Je l’ai prise délicatement en lui parlant. Je ne voyais pas de blessure. Elle était confiante dans ma main tandis que je cherchais la cage que j’ai bricolée dans un ancien bac de tondeuse pour isoler une poule en cas de besoin. Je l’ai installée dans un nid de paille fraiche.

La petite mouette s’était redressée en me voyant ouvrir son nid. Elle était rassurée.
Elle ouvrait encore le bec. Je lui avais mis de l’eau argileuse et l’ai aidée à mettre son bec dedans. Puis je l’ai laissée se reposer dans la paille.

J’avais protégé son nid d’une serviette pour qu’elle soit dans la pénombre, dans la douche chaleur de la serre, pour qu’elle se réchauffe si elle devait survivre.
J’ai contacté mon gendre Morgan qui connait bien la nature.
— Morgan, je viens de trouver une jeune mouette en train d’agoniser. Je l’ai mise dans le panier aménagé pour soigner les poules dans un nid de paille. Je lui ai trempé le bec dans de l’eau argileuse et l’ai laissée se reposer sous une serviette protégeant le grillage. Puis-je faire autre chose ?
–– Tu peux essayer de lui donner poisson ou fruits de mer, mais il est possible qu’elle se laisse mourir. Elle est abîmée ?
–– Ah, bonne idée, j’ai 4 huîtres. Je n’ai pas vu de blessure, une trace près de l’aile, des traces sur le duvet de la tête. Hier l’agriculteur a labouré, les mouettes étaient nombreuses. Mais je n’ai rien vu le soir en allant fermer les poules ni le matin en allant les ouvrir. Je ne lui ai pas promis de la sauver, mais je l’ai assurée qu’elle serait au chaud et en sécurité.

Quand je suis revenue, après mon déjeuner, la petite mouette ne respirait plus, elle s’était laissée mourir, en paix, le bec dans la paille.
Vendredi, j’ai appris le décès d’une amie, Marie-Claude Ménétrier, professeur de biologie, qui m’apprenait beaucoup de choses sur les plantes et les animaux. Je ne cessais de penser à elle hier.
Elle m’aurait peut-être dit, comme lorsque je trouvais des arondaux tombés en bas du nid dans une dépendance en cette saison, qu’elle était trop faible pour faire un voyage de migration et qu’elle avait été piquée sur la tête par les autres mouettes pour tomber et rester là.

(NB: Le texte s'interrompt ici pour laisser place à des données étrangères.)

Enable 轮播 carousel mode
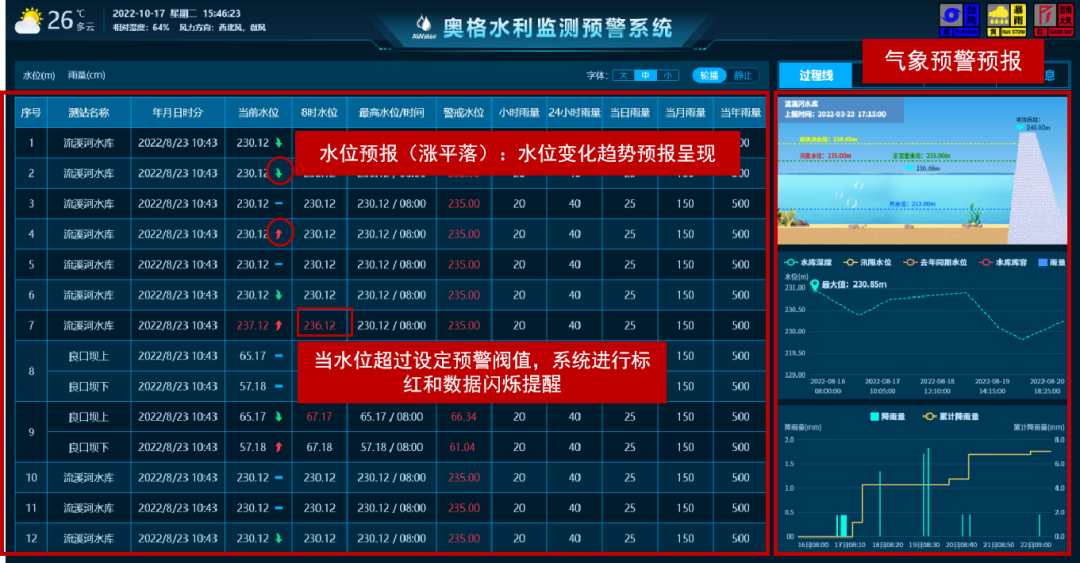This screenshot has height=563, width=1080. click(709, 75)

Il est courant que des chats voisins viennent chez moi se réfugier en fin de vie. Jamais encore je n’avais accompagné de mouette. J’ai fait ce que j’ai pu pour aider ce magnifique animal sauvage.

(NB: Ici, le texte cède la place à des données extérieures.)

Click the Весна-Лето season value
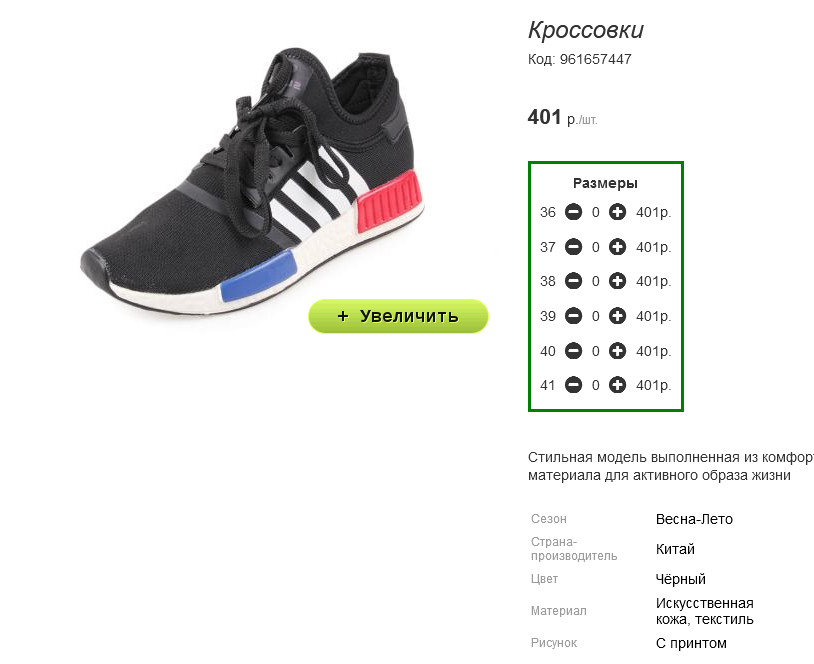814x664 pixels. pyautogui.click(x=694, y=519)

Mon domaine est un refuge et un sanctuaire.
J’ai vu dans cet événement un intersigne, comme disaient les anciens Bretons, un dernier message de Marie-Claude à l’heure du grand voyage. Ces moments entre les deux mondes des Druides nous aident à faire notre deuil. La mouette était une messagère.
J’ai enterré la jolie mouette au jardin des animaux en bas de prairie. Elle repose comme une colombe de la paix.